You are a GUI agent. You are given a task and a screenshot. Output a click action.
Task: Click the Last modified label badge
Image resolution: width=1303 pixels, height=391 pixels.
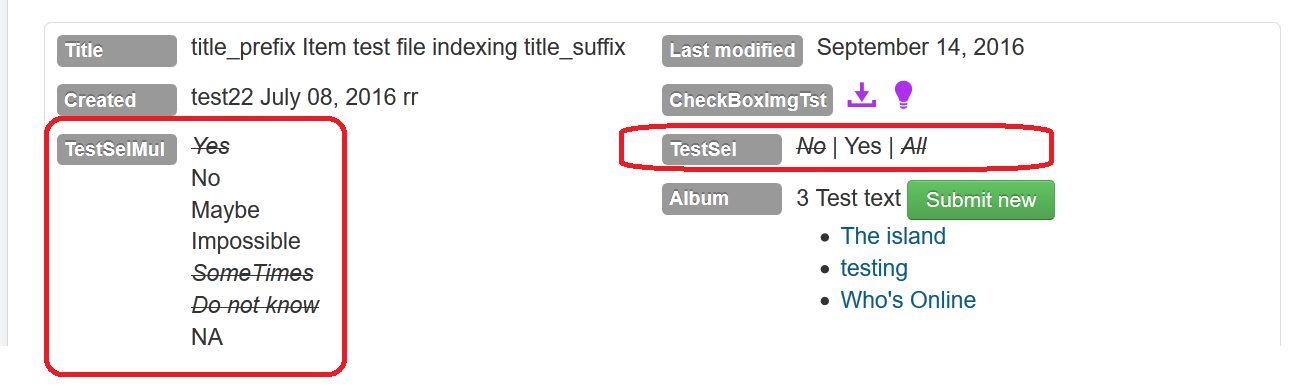pyautogui.click(x=733, y=50)
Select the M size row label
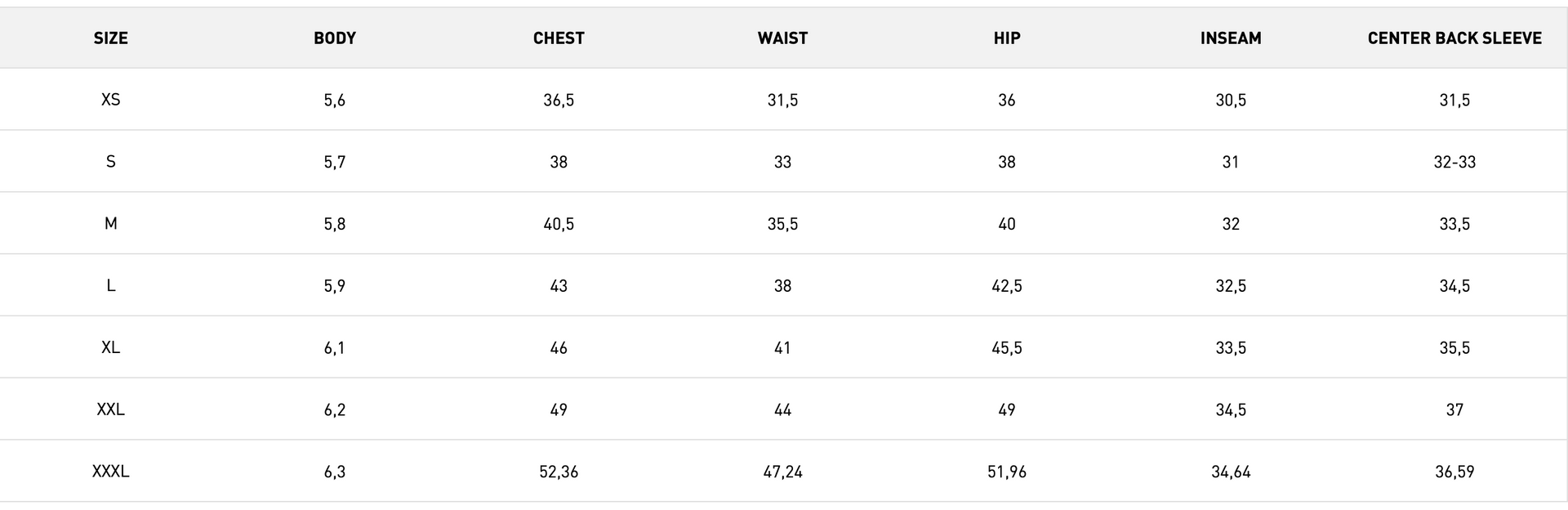The image size is (1568, 510). pos(110,224)
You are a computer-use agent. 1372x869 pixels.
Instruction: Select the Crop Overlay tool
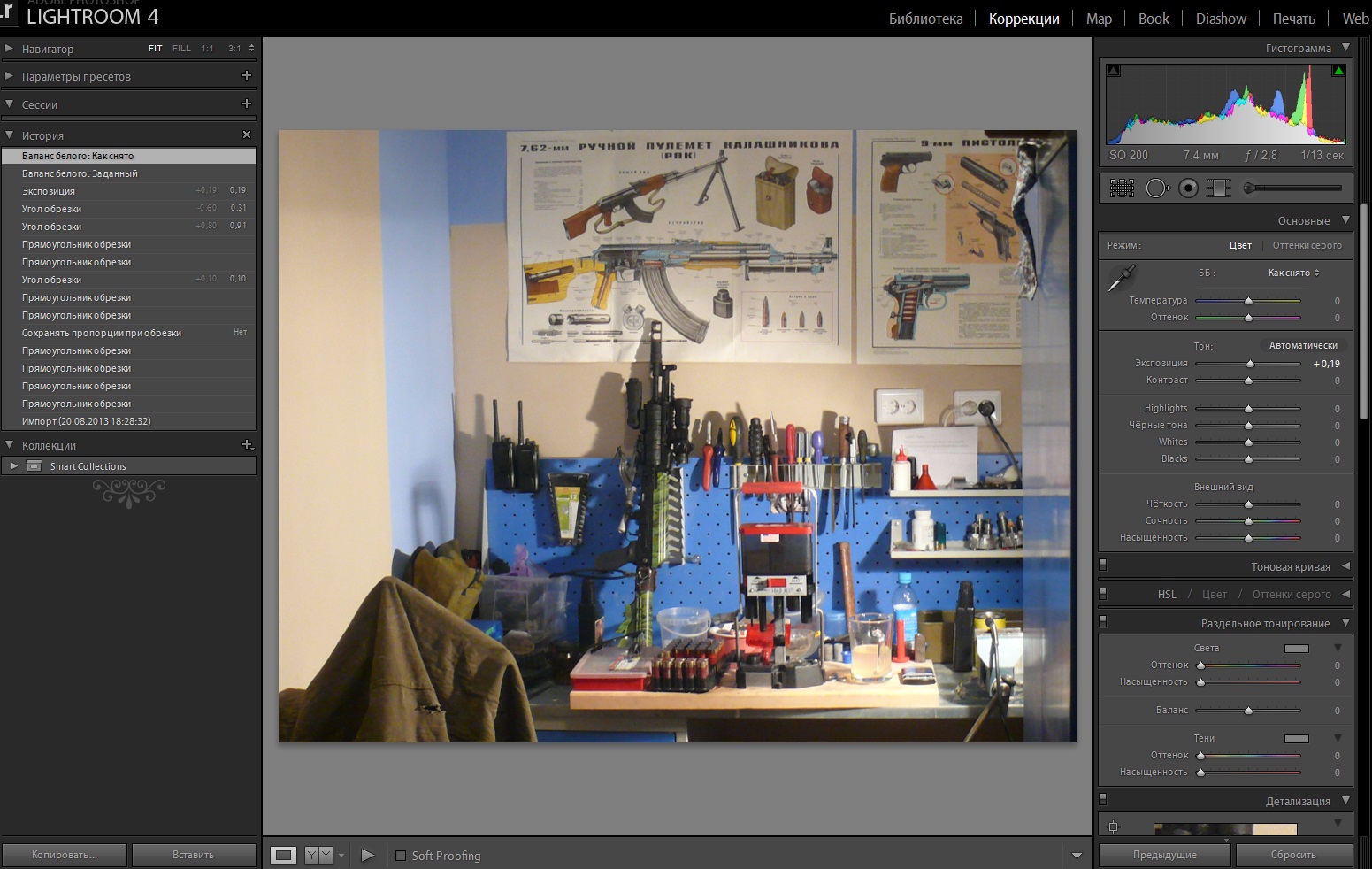click(x=1122, y=188)
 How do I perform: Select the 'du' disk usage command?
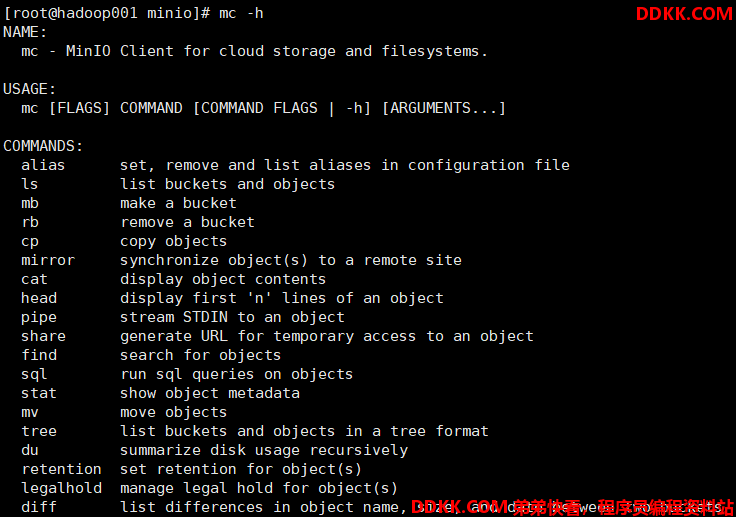click(x=30, y=450)
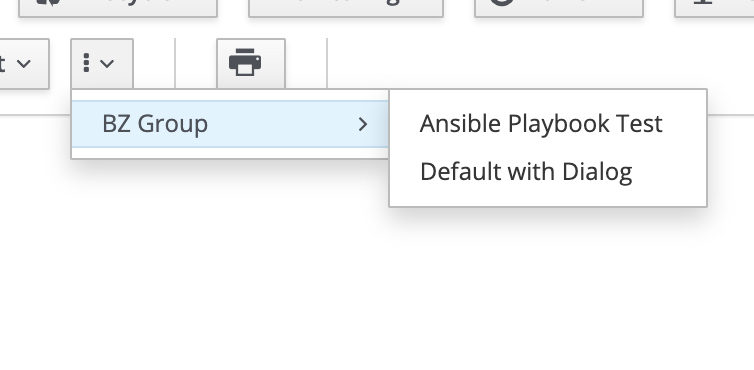Image resolution: width=754 pixels, height=370 pixels.
Task: Click the printer icon button
Action: [251, 64]
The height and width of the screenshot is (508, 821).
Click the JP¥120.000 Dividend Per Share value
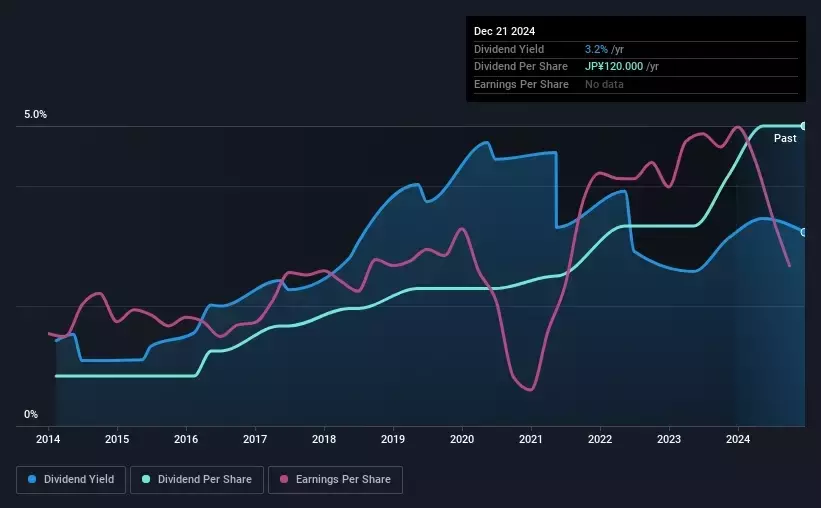pos(614,67)
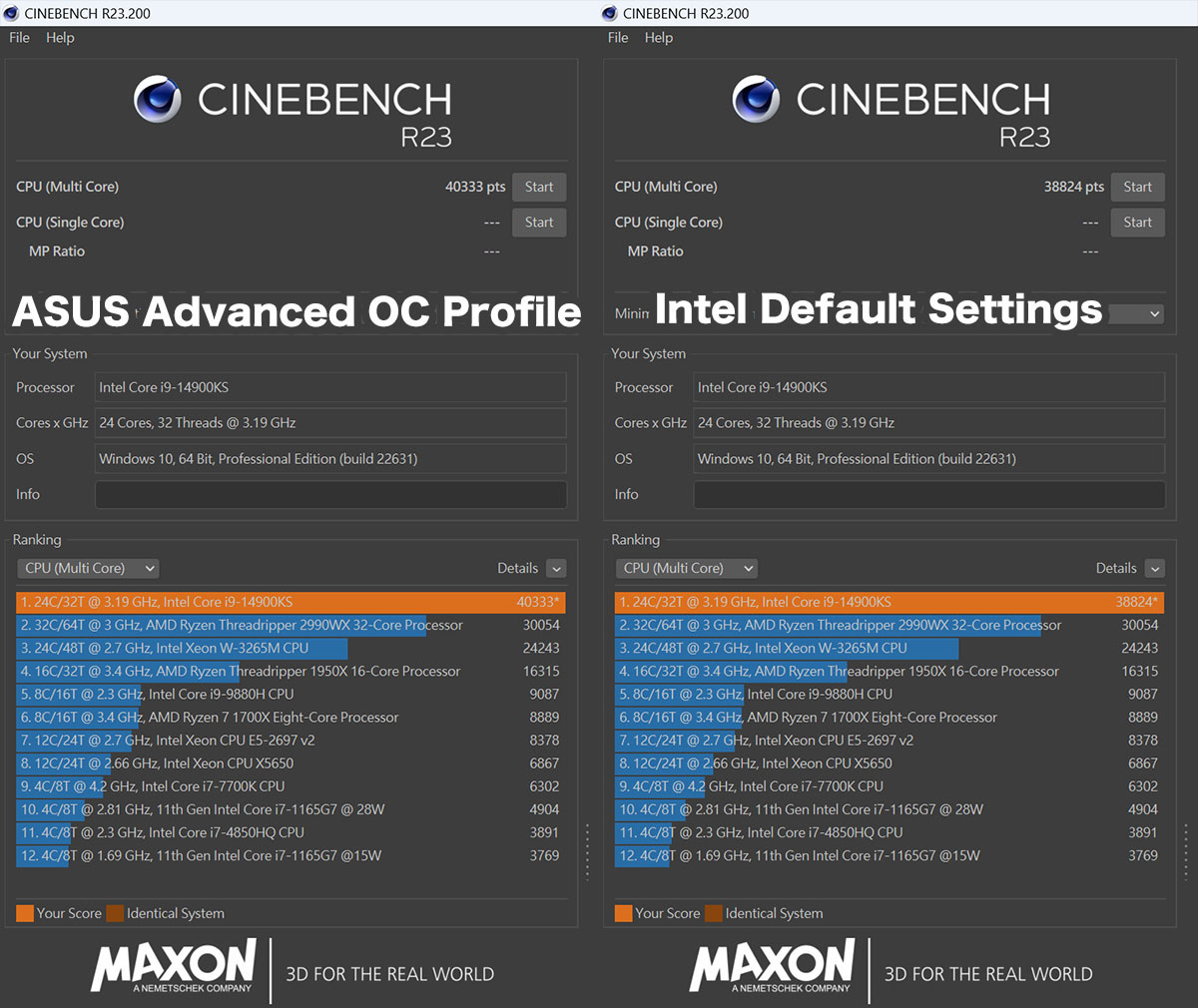This screenshot has width=1198, height=1008.
Task: Click the orange Your Score swatch in left legend
Action: tap(25, 913)
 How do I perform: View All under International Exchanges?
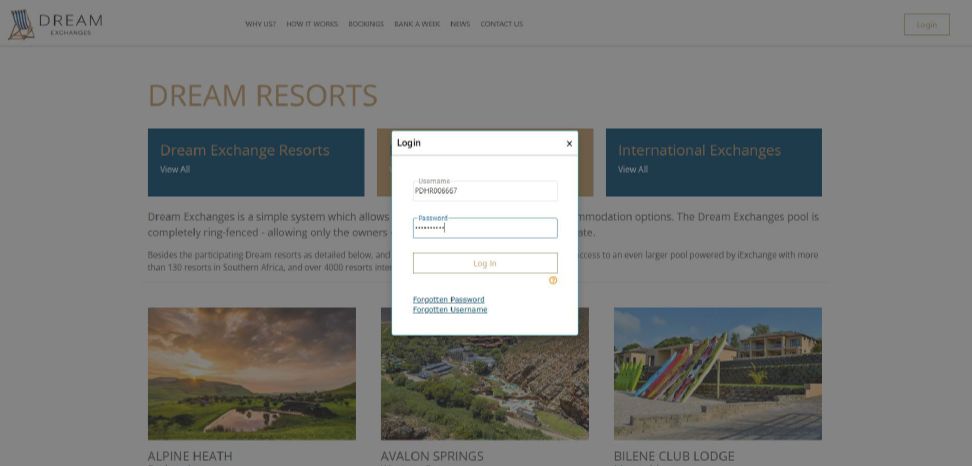[633, 170]
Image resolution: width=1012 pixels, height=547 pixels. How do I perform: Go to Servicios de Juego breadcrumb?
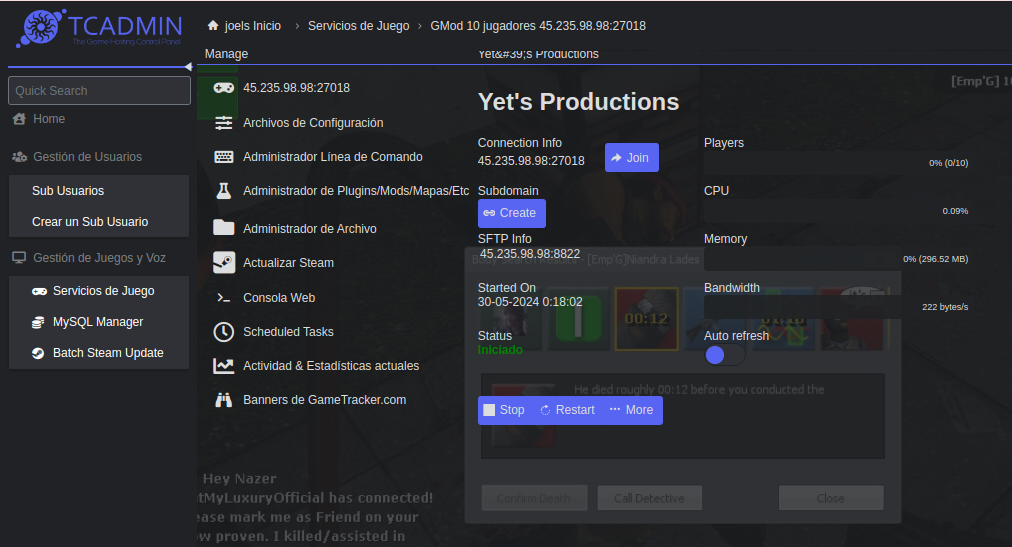click(x=358, y=26)
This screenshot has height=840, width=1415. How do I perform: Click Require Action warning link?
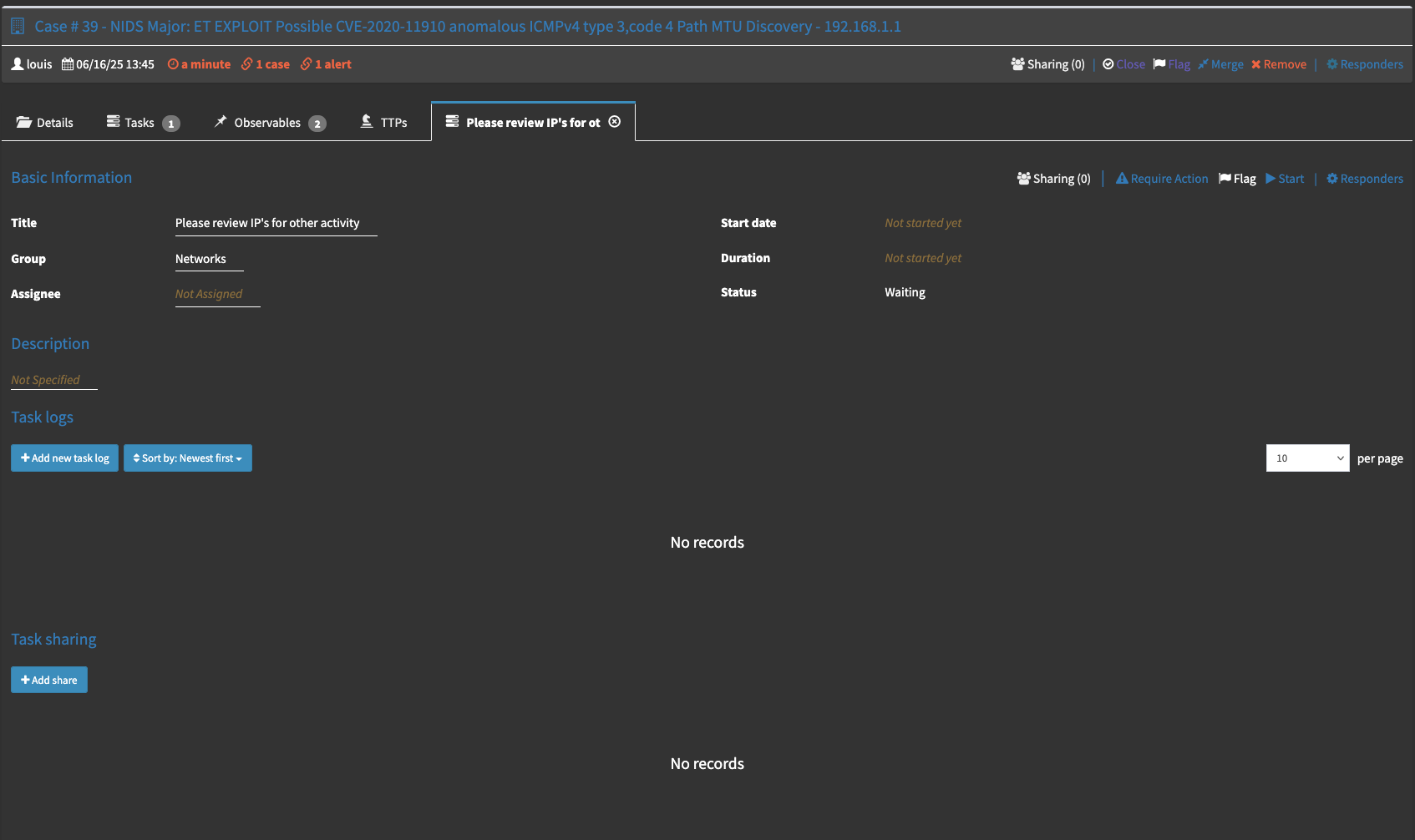coord(1162,179)
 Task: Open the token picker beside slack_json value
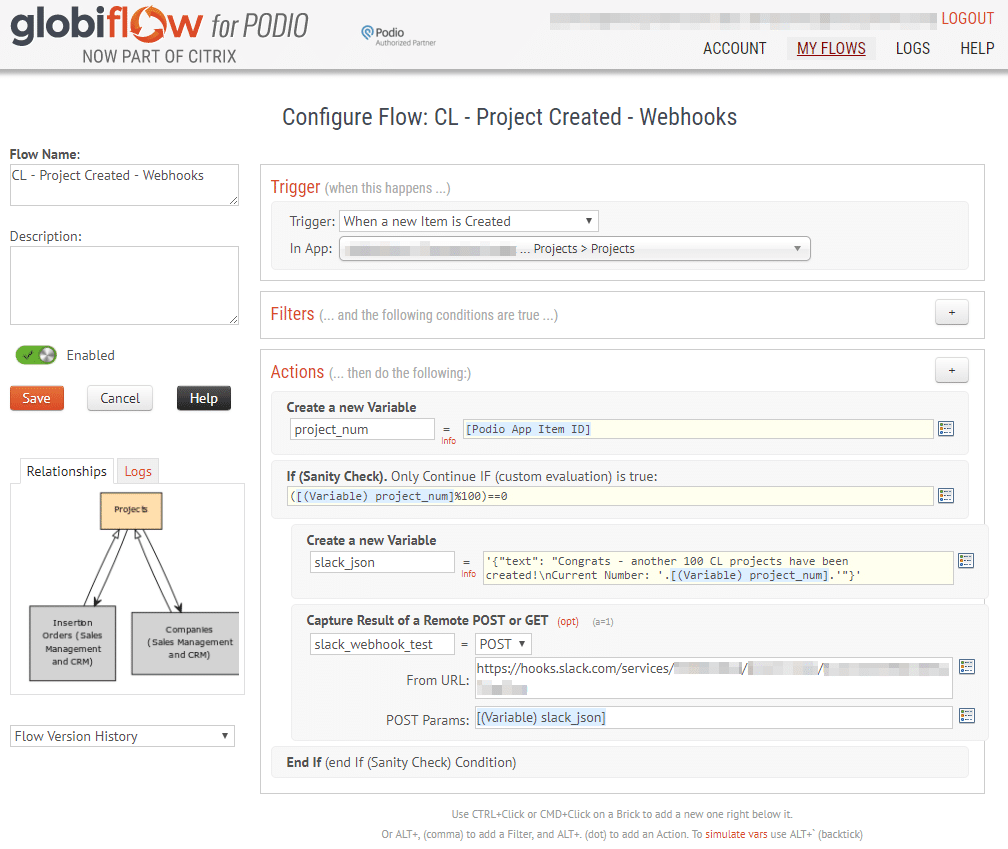[965, 561]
■ ■ ■ ■ ■
◆ ACTION ITEM
Keep the pictures out, and write out the rest of the data above word for word.

◆ EXPECTED ANSWER
You are a GUI agent. You are given a task and a screenshot. Output a click action.
Task: Click the Last modified label badge
Image resolution: width=1303 pixels, height=391 pixels.
pyautogui.click(x=733, y=50)
Select the M size row label
The image size is (1568, 510). pos(110,224)
You are a computer-use agent. 1372x869 pixels.
Instruction: Select the Crop Overlay tool
click(x=1122, y=188)
 How do I perform: Select the 'du' disk usage command?
click(x=30, y=450)
Image resolution: width=754 pixels, height=370 pixels.
Task: Click the printer icon button
Action: [251, 64]
The height and width of the screenshot is (508, 821).
Click the JP¥120.000 Dividend Per Share value
pos(614,67)
This screenshot has width=1198, height=1008.
Task: Click the orange Your Score swatch in left legend
Action: tap(25, 913)
 How do I perform: View All under International Exchanges?
[633, 170]
Image resolution: width=1012 pixels, height=547 pixels. How do I perform: Go to Servicios de Juego breadcrumb?
click(x=358, y=26)
This screenshot has height=840, width=1415. How do I perform: Click Require Action warning link?
coord(1162,179)
 Task: Open the token picker beside slack_json value
[965, 561]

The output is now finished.